**ABOUT THIS EXERCISE**. I'd like the records transcribed exactly, leaving the images out.

########################################

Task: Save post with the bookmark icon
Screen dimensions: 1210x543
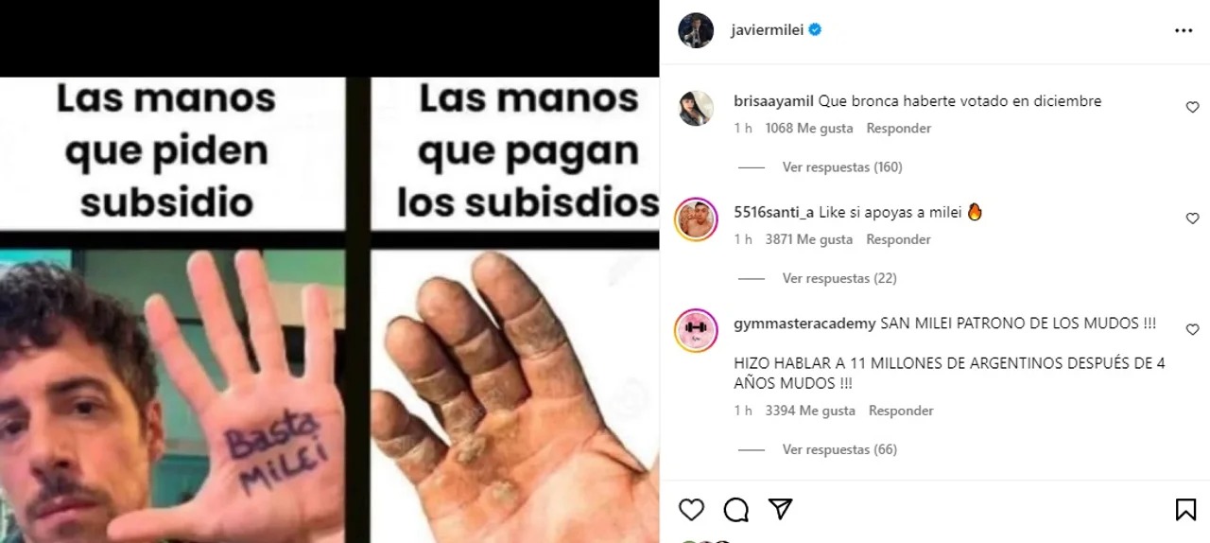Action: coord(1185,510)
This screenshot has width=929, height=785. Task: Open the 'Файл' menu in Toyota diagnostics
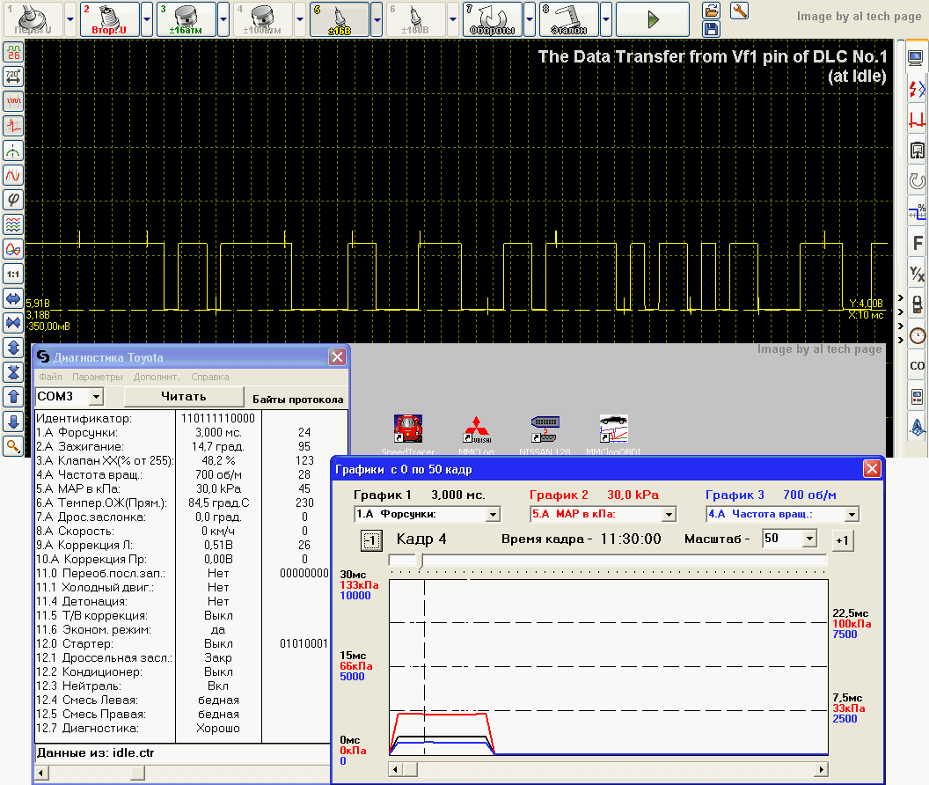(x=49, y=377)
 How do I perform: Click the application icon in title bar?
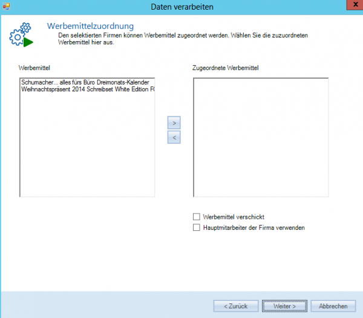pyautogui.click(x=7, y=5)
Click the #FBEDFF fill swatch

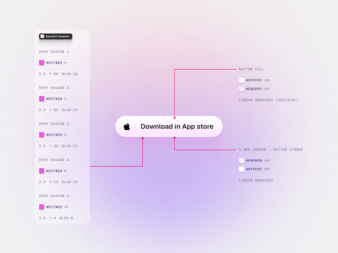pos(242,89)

########################################

**EXERCISE SOLUTION**.
Task: Save post with the bookmark icon
Screen dimensions: 1210x543
Action: coord(1185,510)
This screenshot has width=929, height=785. Task: Open the 'Файл' menu in Toyota diagnostics
(x=49, y=377)
 How do I perform: Click the application icon in title bar?
pyautogui.click(x=7, y=5)
Click the #FBEDFF fill swatch

pos(242,89)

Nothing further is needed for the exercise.